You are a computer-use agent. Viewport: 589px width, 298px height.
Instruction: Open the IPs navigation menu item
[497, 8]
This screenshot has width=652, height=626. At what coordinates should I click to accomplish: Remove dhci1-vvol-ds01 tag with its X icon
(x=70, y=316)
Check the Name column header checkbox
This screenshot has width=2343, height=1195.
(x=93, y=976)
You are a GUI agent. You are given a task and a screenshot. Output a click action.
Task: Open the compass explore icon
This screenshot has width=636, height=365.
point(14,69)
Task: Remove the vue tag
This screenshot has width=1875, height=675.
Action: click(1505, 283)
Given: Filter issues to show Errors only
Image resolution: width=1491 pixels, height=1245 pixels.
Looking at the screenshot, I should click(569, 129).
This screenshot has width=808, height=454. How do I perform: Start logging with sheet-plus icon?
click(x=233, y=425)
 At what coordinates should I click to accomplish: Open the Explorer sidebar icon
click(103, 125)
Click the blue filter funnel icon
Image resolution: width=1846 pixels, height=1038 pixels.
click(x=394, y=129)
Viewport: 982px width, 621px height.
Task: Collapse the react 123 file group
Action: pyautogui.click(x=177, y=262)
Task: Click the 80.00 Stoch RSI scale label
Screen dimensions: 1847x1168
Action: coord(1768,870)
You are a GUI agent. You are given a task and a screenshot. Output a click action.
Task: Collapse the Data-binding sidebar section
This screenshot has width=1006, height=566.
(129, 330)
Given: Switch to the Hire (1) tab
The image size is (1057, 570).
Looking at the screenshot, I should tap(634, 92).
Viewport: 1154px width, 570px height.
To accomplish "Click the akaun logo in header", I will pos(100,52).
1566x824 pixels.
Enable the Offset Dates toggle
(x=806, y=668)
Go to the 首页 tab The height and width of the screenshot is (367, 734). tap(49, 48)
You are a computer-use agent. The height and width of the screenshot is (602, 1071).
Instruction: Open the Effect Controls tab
------
# [EXERCISE GOAL]
Restate the data above in full, keeping every word as it is.

# [THE ANSWER]
You are a computer-use agent. Viewport: 589px width, 298px height.
Instruction: Open the IPs navigation menu item
[497, 8]
This screenshot has width=652, height=626. At what coordinates should I click to accomplish: Remove dhci1-vvol-ds01 tag with its X icon
(x=70, y=316)
Check the Name column header checkbox
This screenshot has width=2343, height=1195.
(x=93, y=976)
You are a GUI agent. You are given a task and a screenshot. Output a click action.
Task: Open the compass explore icon
This screenshot has width=636, height=365.
point(14,69)
Task: Remove the vue tag
This screenshot has width=1875, height=675.
Action: click(1505, 283)
Given: Filter issues to show Errors only
Image resolution: width=1491 pixels, height=1245 pixels.
Looking at the screenshot, I should click(569, 129).
This screenshot has width=808, height=454. How do I perform: Start logging with sheet-plus icon?
click(x=233, y=425)
 At what coordinates should I click to accomplish: Open the Explorer sidebar icon
click(103, 125)
Click the blue filter funnel icon
Image resolution: width=1846 pixels, height=1038 pixels.
click(x=394, y=129)
Viewport: 982px width, 621px height.
Task: Collapse the react 123 file group
Action: pyautogui.click(x=177, y=262)
Task: Click the 80.00 Stoch RSI scale label
Screen dimensions: 1847x1168
Action: coord(1768,870)
You are a GUI agent. You are given a task and a screenshot. Output a click action.
Task: Collapse the Data-binding sidebar section
This screenshot has width=1006, height=566.
(129, 330)
Given: Switch to the Hire (1) tab
The image size is (1057, 570).
Looking at the screenshot, I should tap(634, 92).
Viewport: 1154px width, 570px height.
To accomplish "Click the akaun logo in header", I will pos(100,52).
1566x824 pixels.
Enable the Offset Dates toggle
(x=806, y=668)
Go to the 首页 tab The height and width of the screenshot is (367, 734). tap(49, 48)
You are a computer-use agent. The height and width of the screenshot is (602, 1071).
Instruction: Open the Effect Controls tab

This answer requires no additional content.